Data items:
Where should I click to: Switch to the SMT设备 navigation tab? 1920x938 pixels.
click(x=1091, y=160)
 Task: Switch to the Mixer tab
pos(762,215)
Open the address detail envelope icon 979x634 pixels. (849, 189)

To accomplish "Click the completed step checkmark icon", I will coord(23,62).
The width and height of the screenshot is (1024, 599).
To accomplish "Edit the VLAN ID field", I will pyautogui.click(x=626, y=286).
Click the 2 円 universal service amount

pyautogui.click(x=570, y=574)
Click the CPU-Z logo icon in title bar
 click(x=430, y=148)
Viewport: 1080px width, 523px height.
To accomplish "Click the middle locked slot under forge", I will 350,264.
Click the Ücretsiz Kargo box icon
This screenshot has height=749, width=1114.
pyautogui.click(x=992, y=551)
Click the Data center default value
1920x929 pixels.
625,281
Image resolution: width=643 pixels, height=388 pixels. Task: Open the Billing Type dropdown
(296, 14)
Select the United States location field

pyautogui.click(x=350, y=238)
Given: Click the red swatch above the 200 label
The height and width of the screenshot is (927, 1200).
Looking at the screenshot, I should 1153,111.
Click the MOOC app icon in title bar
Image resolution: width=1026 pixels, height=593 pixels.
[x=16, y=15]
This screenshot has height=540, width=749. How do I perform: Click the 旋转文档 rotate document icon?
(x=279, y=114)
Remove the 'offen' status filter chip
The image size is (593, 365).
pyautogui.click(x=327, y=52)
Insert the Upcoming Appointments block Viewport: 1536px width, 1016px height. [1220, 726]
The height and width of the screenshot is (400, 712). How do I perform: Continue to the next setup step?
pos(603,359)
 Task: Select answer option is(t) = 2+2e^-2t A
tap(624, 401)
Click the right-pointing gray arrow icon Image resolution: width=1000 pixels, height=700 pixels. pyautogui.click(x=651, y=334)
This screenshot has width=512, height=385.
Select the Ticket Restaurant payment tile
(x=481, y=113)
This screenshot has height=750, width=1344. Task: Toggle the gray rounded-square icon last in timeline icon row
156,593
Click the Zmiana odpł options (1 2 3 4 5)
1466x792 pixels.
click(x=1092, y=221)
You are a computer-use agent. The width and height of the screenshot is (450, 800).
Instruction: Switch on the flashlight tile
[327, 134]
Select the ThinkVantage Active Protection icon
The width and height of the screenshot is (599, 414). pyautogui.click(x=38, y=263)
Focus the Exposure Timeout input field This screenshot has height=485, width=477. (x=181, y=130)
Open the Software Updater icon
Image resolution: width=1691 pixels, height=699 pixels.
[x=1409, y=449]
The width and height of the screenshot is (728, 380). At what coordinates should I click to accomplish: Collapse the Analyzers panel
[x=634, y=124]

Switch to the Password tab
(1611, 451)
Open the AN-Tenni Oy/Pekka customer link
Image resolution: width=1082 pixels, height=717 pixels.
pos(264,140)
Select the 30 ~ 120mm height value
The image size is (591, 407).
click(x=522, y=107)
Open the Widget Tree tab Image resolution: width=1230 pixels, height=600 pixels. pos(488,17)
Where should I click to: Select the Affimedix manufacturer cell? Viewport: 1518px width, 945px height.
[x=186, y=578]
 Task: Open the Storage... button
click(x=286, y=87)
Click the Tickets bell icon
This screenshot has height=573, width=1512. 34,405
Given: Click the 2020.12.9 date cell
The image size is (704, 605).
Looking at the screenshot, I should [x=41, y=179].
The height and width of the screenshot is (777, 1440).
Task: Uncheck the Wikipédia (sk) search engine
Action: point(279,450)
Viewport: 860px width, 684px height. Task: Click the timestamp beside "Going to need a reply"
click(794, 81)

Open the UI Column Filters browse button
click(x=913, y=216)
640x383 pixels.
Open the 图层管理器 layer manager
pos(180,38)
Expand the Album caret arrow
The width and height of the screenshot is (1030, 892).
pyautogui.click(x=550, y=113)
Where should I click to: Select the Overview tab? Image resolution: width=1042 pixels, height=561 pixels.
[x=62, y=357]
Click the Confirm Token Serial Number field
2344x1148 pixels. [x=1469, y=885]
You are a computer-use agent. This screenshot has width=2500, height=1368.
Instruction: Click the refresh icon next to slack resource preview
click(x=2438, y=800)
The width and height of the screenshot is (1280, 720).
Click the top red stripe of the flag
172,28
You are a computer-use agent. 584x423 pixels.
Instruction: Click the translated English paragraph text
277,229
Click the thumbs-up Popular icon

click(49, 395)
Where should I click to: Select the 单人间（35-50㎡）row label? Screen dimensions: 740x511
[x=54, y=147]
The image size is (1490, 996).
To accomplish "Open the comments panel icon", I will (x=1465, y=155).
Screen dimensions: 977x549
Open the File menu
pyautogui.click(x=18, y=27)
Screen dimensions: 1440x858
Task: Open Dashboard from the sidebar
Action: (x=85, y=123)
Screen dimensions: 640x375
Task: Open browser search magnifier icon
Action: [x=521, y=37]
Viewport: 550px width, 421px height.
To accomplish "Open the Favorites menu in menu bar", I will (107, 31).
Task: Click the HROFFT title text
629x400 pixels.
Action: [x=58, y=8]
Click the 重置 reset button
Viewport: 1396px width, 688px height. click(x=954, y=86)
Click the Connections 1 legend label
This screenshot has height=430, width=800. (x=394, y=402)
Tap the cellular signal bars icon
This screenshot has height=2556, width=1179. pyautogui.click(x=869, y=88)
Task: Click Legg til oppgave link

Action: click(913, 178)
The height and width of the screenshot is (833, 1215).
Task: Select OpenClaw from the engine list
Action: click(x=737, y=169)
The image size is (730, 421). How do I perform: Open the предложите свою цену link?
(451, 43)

• [Problem description] Please find all lines of the entries that hold the string "arrow" and copy them.

• [Your solution]
Click the right-pointing gray arrow icon Image resolution: width=1000 pixels, height=700 pixels. pyautogui.click(x=651, y=334)
Expand the Album caret arrow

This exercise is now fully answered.